Morsi did have some successes. The Obama administration celebrated his handling of clashes in Gaza and credited him with orchestrating a cease-fire between Israel and the forces of the Palestinian group Hamas.
But on Nov. 22, just one day after the Gaza crisis ended, Morsi issued a controversial seven-point decree in which he gave himself judicial powers, making him the head of all civilian branches of government. He created a committee of his backers to write a constitution and hastily pushed it through the following month. Around this time, Abdel-Fatah el-Sissi, Morsi’s minister of defense and the head of the Supreme Council of the Armed Forces, said he began pleading for the Morsi government to reach out to opponents.
According to el-Sissi’s national address Wednesday, Morsi refused.
Street protests erupted.
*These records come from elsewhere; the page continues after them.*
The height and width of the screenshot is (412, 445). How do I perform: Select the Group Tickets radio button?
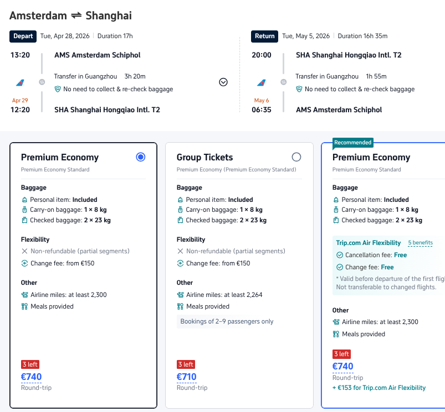click(296, 157)
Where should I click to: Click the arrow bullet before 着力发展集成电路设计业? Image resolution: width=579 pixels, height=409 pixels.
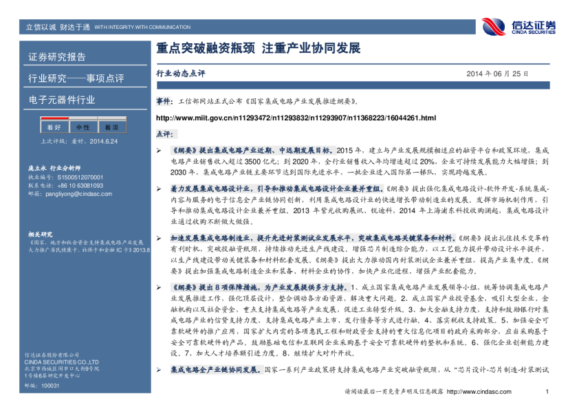pyautogui.click(x=159, y=188)
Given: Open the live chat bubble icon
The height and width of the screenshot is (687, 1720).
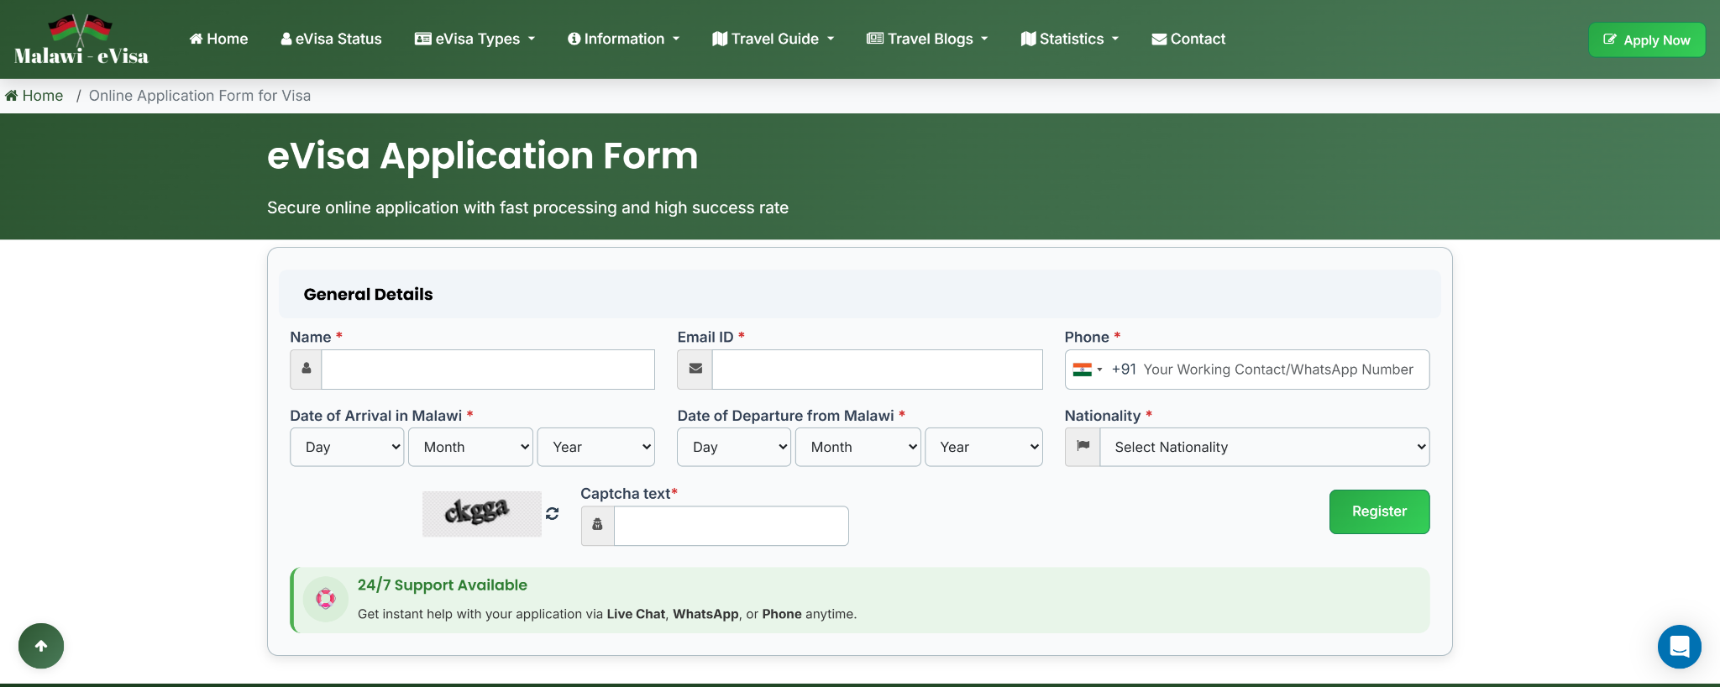Looking at the screenshot, I should coord(1679,646).
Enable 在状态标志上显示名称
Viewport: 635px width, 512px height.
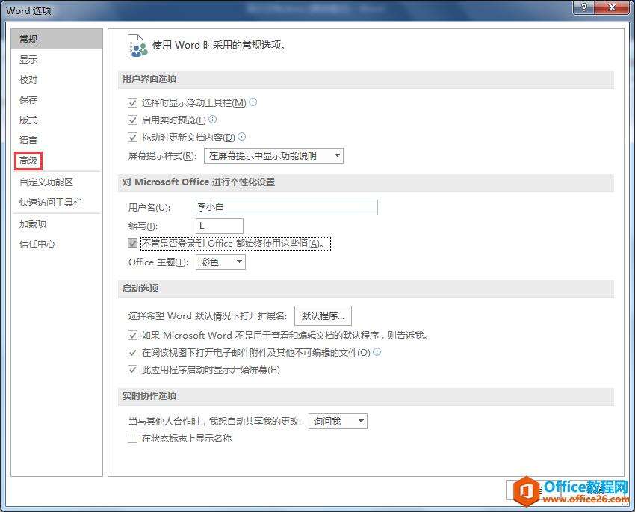[132, 439]
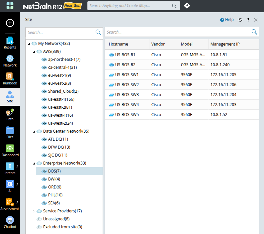Screen dimensions: 264x234
Task: Click the Search Anything and Create Map field
Action: [x=130, y=6]
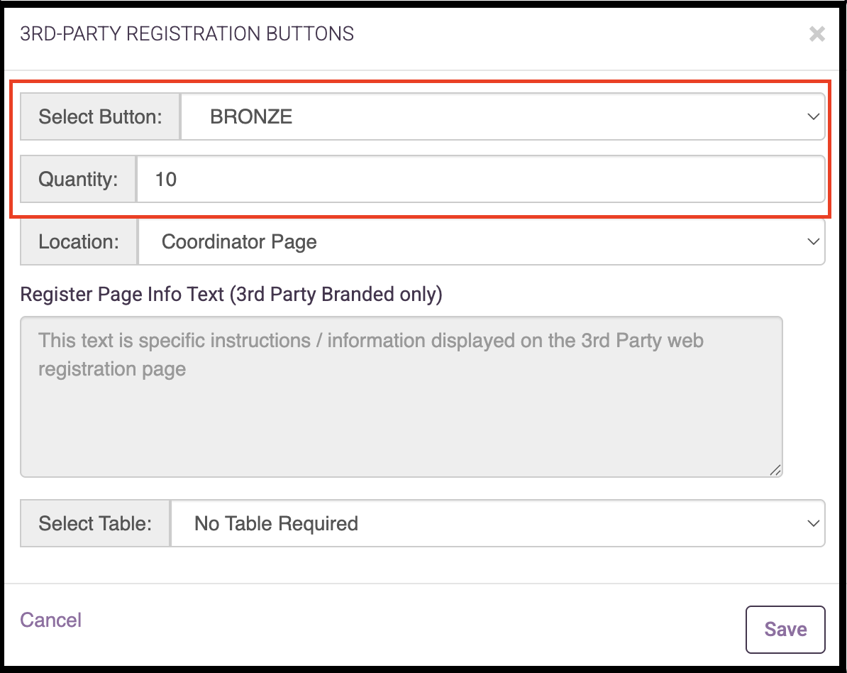Grab the text area resize handle
This screenshot has width=847, height=673.
coord(775,470)
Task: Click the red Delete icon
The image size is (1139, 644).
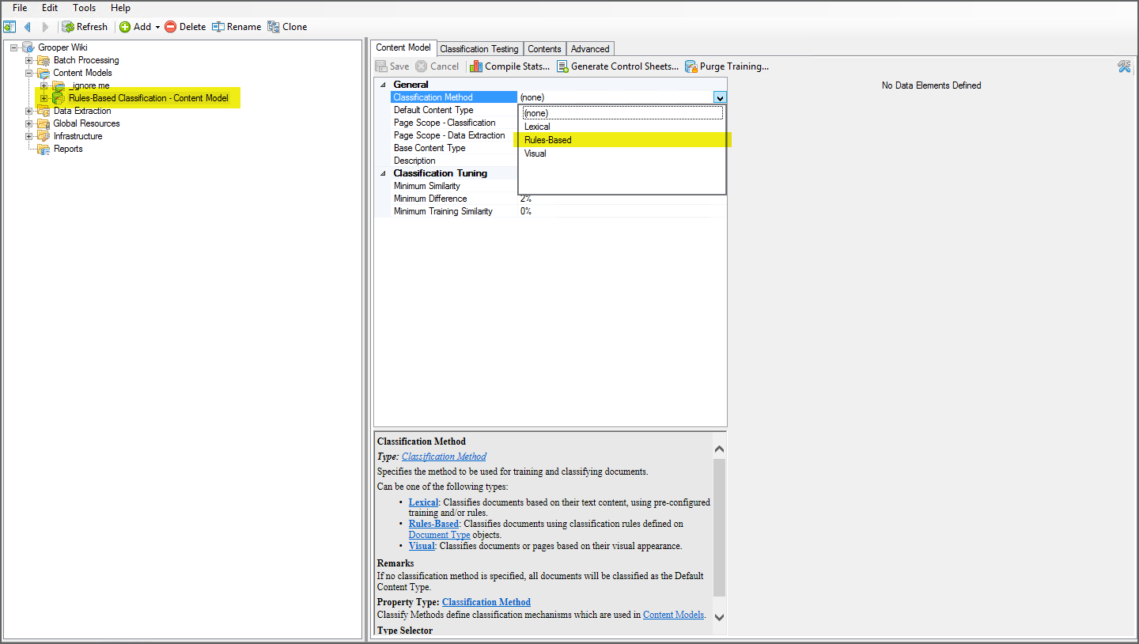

Violence broke out in front of the presidential palace, killing at least 10. Morsi was initially silent, only to give an angry address to the nation.
"I cannot compromise because my enemies have not yet been vanquished," he said.
After Morsi spoke, protesters set several Muslim Brotherhood headquarters on fire.
For Morsi opponents, the speech was a sign that Morsi was unwilling to entertain their complaints that he had become a dictator just five months after the nation’s first democratic election.
Days later, the new constitution passed. The document set out that an elected president could be removed by a vote of two-thirds of both chambers of Parliament. But with no Parliament, Morsi was in control of the legislature, leaving no means to remove him.
More deaths, and a silent Morsi, came again in January in the northern city of Port Said where a verdict in a murder case stemming from a riot at a soccer game that killed 74 set off a round of violence that lasted days. At least 54 people were killed. Morsi never addressed the deaths.
Five more Egyptians were killed in clashes between Christians and Muslims in Cairo. On the second anniversary of the January 2011 uprising that led to Mubarak’s fall, thousands protested against Morsi.
Meanwhile, the already fragile economy continued to fall, as did basic services. Morsi tried to make cabinet changes and secure a $4.8 billion loan from the IMF but failed. Unemployment reached 14 percent and everyday Egyptians found it harder to pay for food as inflation plagued the Egyptian pound.
By March, there was already serious talk of removing the president. A new opposition group called Tamarod began collecting signatures on a petition. There was growing sentiment that Egypt could not survive three more years under Morsi.
The only force that could intervene was the military. There were plans underway for national protests on June 30, the first anniversary of Morsi’s inauguration.
On June 23, el-Sissi warned that the military would intervene if Morsi and the opposition failed to reach an agreement. The military would not allow Egypt to “go down a dark tunnel of conflict.”
A week later, when an estimated 14 million, one of every six Egyptians, took to the streets, the military gave Morsi and his opponents 48 hours to create a “road map” to end the political polarization.
According to el-Sissi, Morsi again refused. In his last speech as president, Morsi defiantly shouted, “I am the president.”
On Wednesday, the military moved.
The streets erupted in celebration. Thirty one months after they had rejected an Egypt largely governed by the military, Egyptians were relieved to see their democratically elected leader removed by the army.